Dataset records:
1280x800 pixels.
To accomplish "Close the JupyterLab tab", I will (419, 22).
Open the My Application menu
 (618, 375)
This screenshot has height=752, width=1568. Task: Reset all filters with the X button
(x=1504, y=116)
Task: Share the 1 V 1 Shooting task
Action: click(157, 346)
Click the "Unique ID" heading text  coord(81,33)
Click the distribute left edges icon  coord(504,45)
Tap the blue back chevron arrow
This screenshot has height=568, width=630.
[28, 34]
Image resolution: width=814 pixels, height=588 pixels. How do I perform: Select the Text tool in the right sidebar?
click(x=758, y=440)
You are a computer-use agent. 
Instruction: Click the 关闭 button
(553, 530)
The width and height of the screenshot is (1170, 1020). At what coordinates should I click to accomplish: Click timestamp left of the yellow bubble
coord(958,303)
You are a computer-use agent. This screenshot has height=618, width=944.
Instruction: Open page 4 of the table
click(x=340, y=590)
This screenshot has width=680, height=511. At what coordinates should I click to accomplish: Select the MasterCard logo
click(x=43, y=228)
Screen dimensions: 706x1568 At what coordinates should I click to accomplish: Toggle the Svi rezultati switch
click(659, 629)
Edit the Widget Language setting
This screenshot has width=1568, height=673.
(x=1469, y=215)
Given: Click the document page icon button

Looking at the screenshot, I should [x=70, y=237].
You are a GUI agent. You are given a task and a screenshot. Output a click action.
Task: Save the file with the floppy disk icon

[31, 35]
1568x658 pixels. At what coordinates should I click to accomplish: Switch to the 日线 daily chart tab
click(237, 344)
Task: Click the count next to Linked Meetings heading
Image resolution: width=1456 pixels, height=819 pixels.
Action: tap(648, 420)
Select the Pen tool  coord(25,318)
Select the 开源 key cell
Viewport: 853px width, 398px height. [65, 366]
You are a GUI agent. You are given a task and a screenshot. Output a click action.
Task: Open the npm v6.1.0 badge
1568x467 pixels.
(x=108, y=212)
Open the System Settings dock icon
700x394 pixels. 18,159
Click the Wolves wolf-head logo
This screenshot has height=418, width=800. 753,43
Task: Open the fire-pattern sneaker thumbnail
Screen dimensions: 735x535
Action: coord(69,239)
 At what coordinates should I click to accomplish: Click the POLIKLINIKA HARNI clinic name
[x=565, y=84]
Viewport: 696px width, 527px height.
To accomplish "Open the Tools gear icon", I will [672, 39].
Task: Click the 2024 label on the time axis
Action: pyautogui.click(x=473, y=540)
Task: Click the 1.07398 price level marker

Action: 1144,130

• **Exercise objective**:
Give back exactly the lines from the line containing "Task: Open the fire-pattern sneaker thumbnail" to the end of the entries, and no other lines.

• **Exercise answer**:
Task: Open the fire-pattern sneaker thumbnail
Screen dimensions: 735x535
Action: coord(69,239)
 At what coordinates should I click to accomplish: Click the POLIKLINIKA HARNI clinic name
[x=565, y=84]
Viewport: 696px width, 527px height.
To accomplish "Open the Tools gear icon", I will [672, 39].
Task: Click the 2024 label on the time axis
Action: pyautogui.click(x=473, y=540)
Task: Click the 1.07398 price level marker

Action: 1144,130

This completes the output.